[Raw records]

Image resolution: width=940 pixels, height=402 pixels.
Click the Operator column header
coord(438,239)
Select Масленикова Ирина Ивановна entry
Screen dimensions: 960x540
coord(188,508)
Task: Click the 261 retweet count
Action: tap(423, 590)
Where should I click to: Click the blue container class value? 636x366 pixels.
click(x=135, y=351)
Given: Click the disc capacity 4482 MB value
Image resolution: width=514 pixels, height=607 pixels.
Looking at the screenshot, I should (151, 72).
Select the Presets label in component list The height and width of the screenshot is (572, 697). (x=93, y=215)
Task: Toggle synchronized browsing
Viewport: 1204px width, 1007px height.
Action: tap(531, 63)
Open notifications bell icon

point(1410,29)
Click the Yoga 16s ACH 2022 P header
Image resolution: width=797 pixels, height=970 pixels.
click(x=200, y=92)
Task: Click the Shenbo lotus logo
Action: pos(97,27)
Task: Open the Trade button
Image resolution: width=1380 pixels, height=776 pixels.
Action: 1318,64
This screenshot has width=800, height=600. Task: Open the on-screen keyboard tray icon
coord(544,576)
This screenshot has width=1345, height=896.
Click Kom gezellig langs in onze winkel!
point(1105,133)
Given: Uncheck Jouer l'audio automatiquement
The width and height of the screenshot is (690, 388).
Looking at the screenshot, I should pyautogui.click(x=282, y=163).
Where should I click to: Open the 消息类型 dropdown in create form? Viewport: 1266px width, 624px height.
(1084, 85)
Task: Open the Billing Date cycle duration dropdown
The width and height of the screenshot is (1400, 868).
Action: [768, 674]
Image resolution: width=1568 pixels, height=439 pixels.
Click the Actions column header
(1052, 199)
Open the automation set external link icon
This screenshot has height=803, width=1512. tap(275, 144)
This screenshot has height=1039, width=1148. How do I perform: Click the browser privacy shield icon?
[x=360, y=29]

TASK TO COMPLETE:
Write out the lines of the raw records from the one containing "Task: Open the Billing" through the end of the raw records, inclusive, reproducing each line verbatim.

THE SOLUTION:
Task: Open the Billing Date cycle duration dropdown
The width and height of the screenshot is (1400, 868).
Action: [768, 674]
Image resolution: width=1568 pixels, height=439 pixels.
Click the Actions column header
(1052, 199)
Open the automation set external link icon
This screenshot has height=803, width=1512. tap(275, 144)
This screenshot has height=1039, width=1148. How do I perform: Click the browser privacy shield icon?
[x=360, y=29]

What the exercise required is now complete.